MATERIAL FOR THE TASK -
==================================================

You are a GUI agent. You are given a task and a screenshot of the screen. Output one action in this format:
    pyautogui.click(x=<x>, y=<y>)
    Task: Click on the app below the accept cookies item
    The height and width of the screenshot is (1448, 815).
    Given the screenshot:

==================================================

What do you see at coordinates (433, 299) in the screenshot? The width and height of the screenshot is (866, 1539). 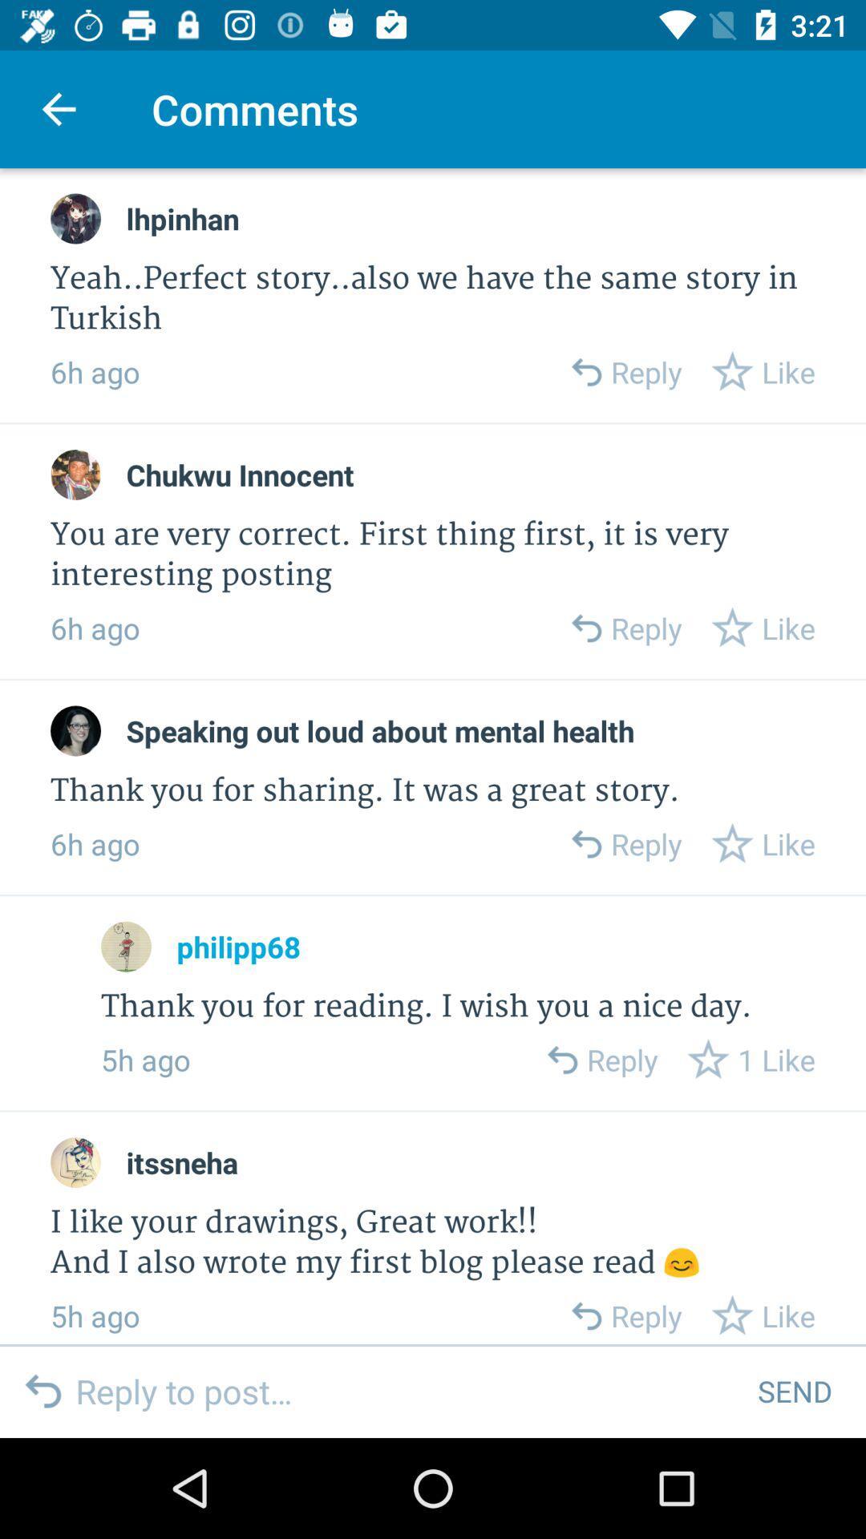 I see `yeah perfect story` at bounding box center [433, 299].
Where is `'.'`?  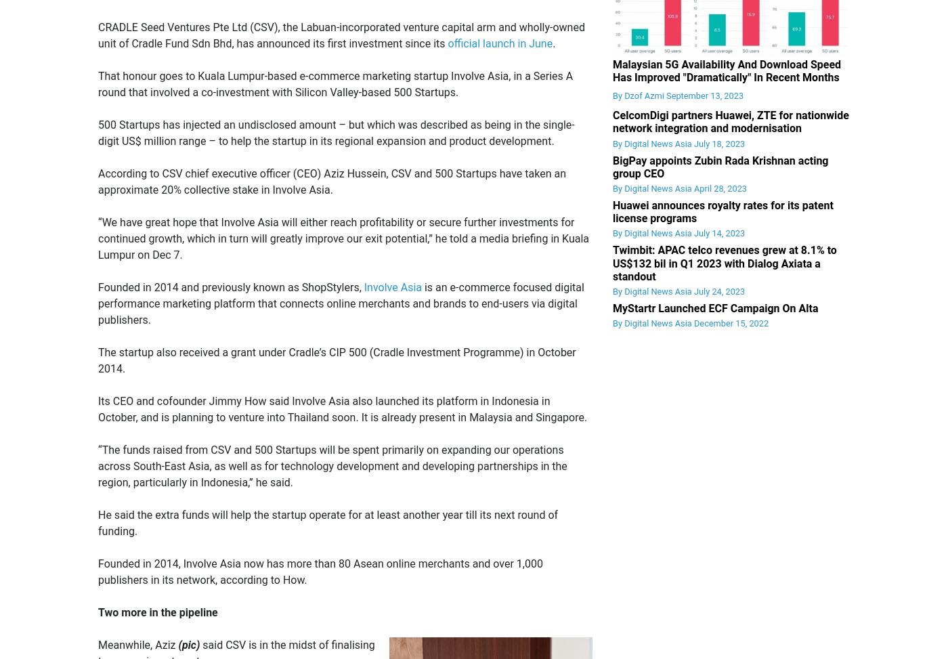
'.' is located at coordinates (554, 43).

==================================================

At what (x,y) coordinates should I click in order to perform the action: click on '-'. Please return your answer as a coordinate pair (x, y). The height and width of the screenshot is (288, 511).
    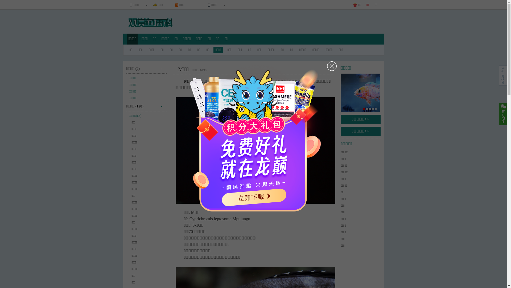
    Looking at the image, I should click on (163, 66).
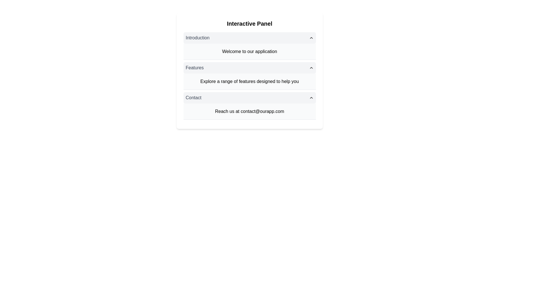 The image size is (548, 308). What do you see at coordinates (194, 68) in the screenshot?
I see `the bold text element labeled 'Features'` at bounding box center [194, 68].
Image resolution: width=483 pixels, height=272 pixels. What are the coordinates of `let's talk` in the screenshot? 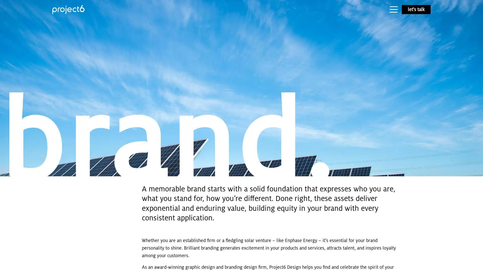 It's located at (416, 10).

==================================================

DIRECTIONS - List every line in the material above that contains the string "action", matching case exactly.

RESULT OF THE EXERCISE -
You are a GUI agent. You are given a task and a screenshot of the screen. Output one action in this format:
At what (x,y) coordinates should I click in order to perform the action: click on '-'. Please return your answer as a coordinate pair (x, y). The height and width of the screenshot is (288, 511).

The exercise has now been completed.